◆ **WHAT TO PRODUCE**: Render every line of the entries below as a numbered list, omitting the blank lines.

::::

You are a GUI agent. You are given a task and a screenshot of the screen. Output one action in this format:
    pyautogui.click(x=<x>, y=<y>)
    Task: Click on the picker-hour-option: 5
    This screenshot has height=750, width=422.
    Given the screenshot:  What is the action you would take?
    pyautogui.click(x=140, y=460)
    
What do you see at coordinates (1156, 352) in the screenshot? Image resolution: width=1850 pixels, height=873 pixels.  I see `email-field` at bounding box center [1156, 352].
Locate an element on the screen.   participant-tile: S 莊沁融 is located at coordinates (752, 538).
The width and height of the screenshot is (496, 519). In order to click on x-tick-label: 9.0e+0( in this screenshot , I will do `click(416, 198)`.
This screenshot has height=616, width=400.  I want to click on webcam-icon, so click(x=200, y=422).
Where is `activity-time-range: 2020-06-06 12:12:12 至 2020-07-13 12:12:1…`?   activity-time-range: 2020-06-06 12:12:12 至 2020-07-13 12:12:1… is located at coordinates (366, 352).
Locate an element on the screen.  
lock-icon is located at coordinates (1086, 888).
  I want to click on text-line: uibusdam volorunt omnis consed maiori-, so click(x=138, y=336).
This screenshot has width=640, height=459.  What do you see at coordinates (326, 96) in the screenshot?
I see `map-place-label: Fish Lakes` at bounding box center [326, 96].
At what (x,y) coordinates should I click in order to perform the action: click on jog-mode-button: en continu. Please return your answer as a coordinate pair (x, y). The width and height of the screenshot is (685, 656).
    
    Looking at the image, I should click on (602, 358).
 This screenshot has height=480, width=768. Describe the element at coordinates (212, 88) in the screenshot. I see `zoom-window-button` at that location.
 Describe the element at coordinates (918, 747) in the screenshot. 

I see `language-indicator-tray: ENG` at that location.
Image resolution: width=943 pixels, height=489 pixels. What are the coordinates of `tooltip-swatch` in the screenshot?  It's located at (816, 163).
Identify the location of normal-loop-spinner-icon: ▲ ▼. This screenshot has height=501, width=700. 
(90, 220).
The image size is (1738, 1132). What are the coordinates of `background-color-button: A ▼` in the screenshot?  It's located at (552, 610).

::::

◆ **REPLY**:
1. You are a GUI agent. You are given a task and a screenshot of the screen. Output one action in this format:
2.     pyautogui.click(x=<x>, y=<y>)
3.     Task: Click on the picker-hour-option: 5
4.     This screenshot has height=750, width=422.
5.     Given the screenshot:  What is the action you would take?
6.     pyautogui.click(x=140, y=460)
7. What do you see at coordinates (1156, 352) in the screenshot? Image resolution: width=1850 pixels, height=873 pixels.  I see `email-field` at bounding box center [1156, 352].
8. Locate an element on the screen.   participant-tile: S 莊沁融 is located at coordinates (752, 538).
9. The width and height of the screenshot is (496, 519). In order to click on x-tick-label: 9.0e+0( in this screenshot , I will do `click(416, 198)`.
10. This screenshot has height=616, width=400.  I want to click on webcam-icon, so click(x=200, y=422).
11. Where is `activity-time-range: 2020-06-06 12:12:12 至 2020-07-13 12:12:1…`?   activity-time-range: 2020-06-06 12:12:12 至 2020-07-13 12:12:1… is located at coordinates (366, 352).
12. Locate an element on the screen.  
13. lock-icon is located at coordinates (1086, 888).
14.   I want to click on text-line: uibusdam volorunt omnis consed maiori-, so click(x=138, y=336).
15. This screenshot has width=640, height=459.  What do you see at coordinates (326, 96) in the screenshot?
16. I see `map-place-label: Fish Lakes` at bounding box center [326, 96].
17. At what (x,y) coordinates should I click in order to perform the action: click on jog-mode-button: en continu. Please return your answer as a coordinate pair (x, y). The width and height of the screenshot is (685, 656).
18.     Looking at the image, I should click on (602, 358).
19.  This screenshot has height=480, width=768. Describe the element at coordinates (212, 88) in the screenshot. I see `zoom-window-button` at that location.
20.  Describe the element at coordinates (918, 747) in the screenshot. 
21. I see `language-indicator-tray: ENG` at that location.
22. Image resolution: width=943 pixels, height=489 pixels. What are the coordinates of `tooltip-swatch` in the screenshot?  It's located at (816, 163).
23. Identify the location of normal-loop-spinner-icon: ▲ ▼. This screenshot has height=501, width=700. 
24. (90, 220).
25. The image size is (1738, 1132). What are the coordinates of `background-color-button: A ▼` in the screenshot?  It's located at (552, 610).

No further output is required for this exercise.